[RECORDS PROVIDED]

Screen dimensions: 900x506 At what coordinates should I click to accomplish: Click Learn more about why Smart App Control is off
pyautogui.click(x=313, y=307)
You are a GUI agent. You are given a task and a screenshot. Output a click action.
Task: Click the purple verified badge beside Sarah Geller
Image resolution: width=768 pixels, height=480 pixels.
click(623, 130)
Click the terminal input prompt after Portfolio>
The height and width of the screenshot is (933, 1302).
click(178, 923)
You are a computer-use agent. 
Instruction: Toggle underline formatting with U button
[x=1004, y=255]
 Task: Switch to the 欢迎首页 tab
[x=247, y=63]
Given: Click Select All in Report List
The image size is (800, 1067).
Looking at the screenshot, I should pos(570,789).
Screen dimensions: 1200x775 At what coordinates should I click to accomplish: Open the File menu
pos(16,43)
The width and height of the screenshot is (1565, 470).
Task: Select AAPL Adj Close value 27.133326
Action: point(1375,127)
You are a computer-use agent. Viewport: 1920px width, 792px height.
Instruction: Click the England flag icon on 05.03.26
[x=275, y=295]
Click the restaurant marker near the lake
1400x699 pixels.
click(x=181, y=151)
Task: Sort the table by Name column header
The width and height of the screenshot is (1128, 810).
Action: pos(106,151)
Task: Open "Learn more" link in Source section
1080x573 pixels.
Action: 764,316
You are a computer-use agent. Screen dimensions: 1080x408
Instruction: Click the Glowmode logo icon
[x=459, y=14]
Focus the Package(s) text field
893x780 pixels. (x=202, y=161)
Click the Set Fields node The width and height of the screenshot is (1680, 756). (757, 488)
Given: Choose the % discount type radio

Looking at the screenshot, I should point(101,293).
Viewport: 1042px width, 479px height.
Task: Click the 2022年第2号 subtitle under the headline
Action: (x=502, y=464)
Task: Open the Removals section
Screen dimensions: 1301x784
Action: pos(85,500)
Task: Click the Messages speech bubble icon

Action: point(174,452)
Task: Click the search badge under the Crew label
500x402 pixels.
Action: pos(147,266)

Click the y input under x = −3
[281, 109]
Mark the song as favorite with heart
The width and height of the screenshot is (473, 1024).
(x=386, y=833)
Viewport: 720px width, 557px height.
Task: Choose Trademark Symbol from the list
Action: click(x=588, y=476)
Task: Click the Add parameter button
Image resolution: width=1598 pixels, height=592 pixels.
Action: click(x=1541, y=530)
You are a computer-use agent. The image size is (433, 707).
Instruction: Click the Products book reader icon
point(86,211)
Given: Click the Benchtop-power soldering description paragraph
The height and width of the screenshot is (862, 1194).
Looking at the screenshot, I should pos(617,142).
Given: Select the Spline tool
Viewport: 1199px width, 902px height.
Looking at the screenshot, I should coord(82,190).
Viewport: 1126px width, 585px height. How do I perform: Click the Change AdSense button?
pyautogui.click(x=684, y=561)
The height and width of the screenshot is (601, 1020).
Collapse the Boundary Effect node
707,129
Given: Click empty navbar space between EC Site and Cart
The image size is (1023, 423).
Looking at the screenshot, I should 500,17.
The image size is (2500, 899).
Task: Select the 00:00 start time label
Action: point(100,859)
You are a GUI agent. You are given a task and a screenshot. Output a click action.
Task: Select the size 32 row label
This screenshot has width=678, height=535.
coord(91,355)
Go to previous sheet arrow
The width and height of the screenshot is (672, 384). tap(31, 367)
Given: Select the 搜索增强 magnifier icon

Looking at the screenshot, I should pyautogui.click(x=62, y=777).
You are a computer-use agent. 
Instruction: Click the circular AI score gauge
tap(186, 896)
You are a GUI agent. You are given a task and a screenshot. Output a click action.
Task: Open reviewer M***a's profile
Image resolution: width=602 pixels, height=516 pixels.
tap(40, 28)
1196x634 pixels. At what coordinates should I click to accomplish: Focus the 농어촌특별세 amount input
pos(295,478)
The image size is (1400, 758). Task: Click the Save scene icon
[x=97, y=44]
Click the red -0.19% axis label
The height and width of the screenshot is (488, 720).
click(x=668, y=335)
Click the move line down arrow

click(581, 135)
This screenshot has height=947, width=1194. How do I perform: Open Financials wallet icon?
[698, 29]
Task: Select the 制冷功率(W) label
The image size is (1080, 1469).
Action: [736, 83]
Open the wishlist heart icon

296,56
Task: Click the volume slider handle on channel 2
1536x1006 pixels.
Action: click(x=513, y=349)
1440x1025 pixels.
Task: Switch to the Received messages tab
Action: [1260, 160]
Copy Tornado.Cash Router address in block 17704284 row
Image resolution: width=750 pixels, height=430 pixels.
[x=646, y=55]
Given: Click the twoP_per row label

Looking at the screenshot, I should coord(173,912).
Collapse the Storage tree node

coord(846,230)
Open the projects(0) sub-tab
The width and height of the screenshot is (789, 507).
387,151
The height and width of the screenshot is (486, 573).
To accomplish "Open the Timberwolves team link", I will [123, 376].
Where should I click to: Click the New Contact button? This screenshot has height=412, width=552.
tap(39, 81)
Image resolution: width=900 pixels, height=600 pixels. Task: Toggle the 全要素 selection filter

[WHAT TO PRODUCE]
Pull out all lines from the entries above that include the word "computer".

[SOLUTION]
You are a computer-use agent. 
You are a computer-use agent. Viewport: 1920px width, 792px height.
You are a computer-use agent. Screen dimensions: 1080x408
You are a computer-use agent. The image size is (433, 707).
You are a computer-use agent. 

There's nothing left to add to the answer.